◆ **TASK STATEMENT**
Word for word, set down the full listing below.

──────────

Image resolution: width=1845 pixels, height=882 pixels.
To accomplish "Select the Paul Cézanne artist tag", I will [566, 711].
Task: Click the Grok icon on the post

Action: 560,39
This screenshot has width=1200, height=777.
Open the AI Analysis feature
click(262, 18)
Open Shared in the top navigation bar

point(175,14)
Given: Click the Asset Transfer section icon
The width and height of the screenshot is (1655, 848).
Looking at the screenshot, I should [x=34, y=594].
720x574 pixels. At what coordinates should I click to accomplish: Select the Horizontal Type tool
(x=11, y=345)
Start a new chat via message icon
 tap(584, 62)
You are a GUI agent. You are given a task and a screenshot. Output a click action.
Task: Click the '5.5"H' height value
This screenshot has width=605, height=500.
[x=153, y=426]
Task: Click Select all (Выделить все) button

──────────

◆ **RESPONSE TO THIS EXERCISE**
Image resolution: width=1845 pixels, height=882 pixels.
To accomplish "Select the Paul Cézanne artist tag", I will [566, 711].
Task: Click the Grok icon on the post

Action: 560,39
This screenshot has width=1200, height=777.
Open the AI Analysis feature
click(262, 18)
Open Shared in the top navigation bar

point(175,14)
Given: Click the Asset Transfer section icon
The width and height of the screenshot is (1655, 848).
Looking at the screenshot, I should [x=34, y=594].
720x574 pixels. At what coordinates should I click to accomplish: Select the Horizontal Type tool
(x=11, y=345)
Start a new chat via message icon
 tap(584, 62)
You are a GUI agent. You are given a task and a screenshot. Output a click action.
Task: Click the '5.5"H' height value
This screenshot has width=605, height=500.
[x=153, y=426]
Task: Click Select all (Выделить все) button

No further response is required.